- [Activity]
Nothing should differ between your answer and the records.

(Data for this exercise)

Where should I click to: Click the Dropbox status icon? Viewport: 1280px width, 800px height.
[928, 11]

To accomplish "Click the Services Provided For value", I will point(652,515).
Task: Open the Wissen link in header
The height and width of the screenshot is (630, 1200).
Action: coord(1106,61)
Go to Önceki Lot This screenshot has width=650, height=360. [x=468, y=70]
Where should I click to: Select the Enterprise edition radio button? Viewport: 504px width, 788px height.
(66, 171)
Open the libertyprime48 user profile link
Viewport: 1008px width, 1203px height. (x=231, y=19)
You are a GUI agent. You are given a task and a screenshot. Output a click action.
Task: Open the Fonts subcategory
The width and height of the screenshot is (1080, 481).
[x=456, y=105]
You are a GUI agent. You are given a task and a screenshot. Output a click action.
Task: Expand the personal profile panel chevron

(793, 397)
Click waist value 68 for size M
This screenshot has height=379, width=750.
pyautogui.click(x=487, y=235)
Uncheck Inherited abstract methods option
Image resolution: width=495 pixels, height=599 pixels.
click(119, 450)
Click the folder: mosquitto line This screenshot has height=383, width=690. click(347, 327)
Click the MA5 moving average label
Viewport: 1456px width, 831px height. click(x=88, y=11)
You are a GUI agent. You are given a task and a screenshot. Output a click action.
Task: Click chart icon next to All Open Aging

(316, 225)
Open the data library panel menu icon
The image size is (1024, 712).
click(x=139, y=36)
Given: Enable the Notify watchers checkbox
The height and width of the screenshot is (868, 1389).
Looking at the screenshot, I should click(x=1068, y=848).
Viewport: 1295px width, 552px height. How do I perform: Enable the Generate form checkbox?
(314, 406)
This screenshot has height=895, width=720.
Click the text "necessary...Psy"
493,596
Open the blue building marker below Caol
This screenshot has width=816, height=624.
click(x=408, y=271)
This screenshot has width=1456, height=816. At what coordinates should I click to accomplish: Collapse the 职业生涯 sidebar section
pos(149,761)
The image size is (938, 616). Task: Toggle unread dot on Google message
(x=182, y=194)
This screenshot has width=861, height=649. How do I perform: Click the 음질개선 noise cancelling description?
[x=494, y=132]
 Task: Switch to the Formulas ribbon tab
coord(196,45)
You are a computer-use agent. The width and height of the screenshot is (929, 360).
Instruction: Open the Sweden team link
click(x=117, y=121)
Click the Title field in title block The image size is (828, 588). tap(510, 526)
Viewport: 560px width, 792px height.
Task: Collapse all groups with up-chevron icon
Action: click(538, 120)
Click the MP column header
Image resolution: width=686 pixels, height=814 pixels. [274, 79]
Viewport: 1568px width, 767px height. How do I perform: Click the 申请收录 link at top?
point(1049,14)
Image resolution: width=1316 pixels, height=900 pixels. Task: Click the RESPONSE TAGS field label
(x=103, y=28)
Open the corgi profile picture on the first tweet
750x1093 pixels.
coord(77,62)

(End Data for this exercise)

- [Solution for this exercise]
Where should I click to: Click the Dropbox status icon? Viewport: 1280px width, 800px height.
[928, 11]

To accomplish "Click the Services Provided For value", I will point(652,515).
Task: Open the Wissen link in header
The height and width of the screenshot is (630, 1200).
Action: coord(1106,61)
Go to Önceki Lot This screenshot has width=650, height=360. [x=468, y=70]
Where should I click to: Select the Enterprise edition radio button? Viewport: 504px width, 788px height.
(66, 171)
Open the libertyprime48 user profile link
Viewport: 1008px width, 1203px height. (x=231, y=19)
You are a GUI agent. You are given a task and a screenshot. Output a click action.
Task: Open the Fonts subcategory
The width and height of the screenshot is (1080, 481).
[x=456, y=105]
You are a GUI agent. You are given a task and a screenshot. Output a click action.
Task: Expand the personal profile panel chevron

(793, 397)
Click waist value 68 for size M
This screenshot has height=379, width=750.
pyautogui.click(x=487, y=235)
Uncheck Inherited abstract methods option
Image resolution: width=495 pixels, height=599 pixels.
click(119, 450)
Click the folder: mosquitto line This screenshot has height=383, width=690. click(347, 327)
Click the MA5 moving average label
Viewport: 1456px width, 831px height. click(x=88, y=11)
You are a GUI agent. You are given a task and a screenshot. Output a click action.
Task: Click chart icon next to All Open Aging

(316, 225)
Open the data library panel menu icon
The image size is (1024, 712).
click(x=139, y=36)
Given: Enable the Notify watchers checkbox
The height and width of the screenshot is (868, 1389).
Looking at the screenshot, I should click(x=1068, y=848).
Viewport: 1295px width, 552px height. How do I perform: Enable the Generate form checkbox?
(314, 406)
This screenshot has height=895, width=720.
Click the text "necessary...Psy"
493,596
Open the blue building marker below Caol
This screenshot has width=816, height=624.
click(x=408, y=271)
This screenshot has width=1456, height=816. At what coordinates should I click to accomplish: Collapse the 职业生涯 sidebar section
pos(149,761)
The image size is (938, 616). Task: Toggle unread dot on Google message
(x=182, y=194)
This screenshot has width=861, height=649. How do I perform: Click the 음질개선 noise cancelling description?
[x=494, y=132]
 Task: Switch to the Formulas ribbon tab
coord(196,45)
You are a computer-use agent. The width and height of the screenshot is (929, 360).
Instruction: Open the Sweden team link
click(x=117, y=121)
Click the Title field in title block The image size is (828, 588). tap(510, 526)
Viewport: 560px width, 792px height.
Task: Collapse all groups with up-chevron icon
Action: click(538, 120)
Click the MP column header
Image resolution: width=686 pixels, height=814 pixels. [274, 79]
Viewport: 1568px width, 767px height. How do I perform: Click the 申请收录 link at top?
point(1049,14)
Image resolution: width=1316 pixels, height=900 pixels. Task: Click the RESPONSE TAGS field label
(x=103, y=28)
Open the corgi profile picture on the first tweet
750x1093 pixels.
coord(77,62)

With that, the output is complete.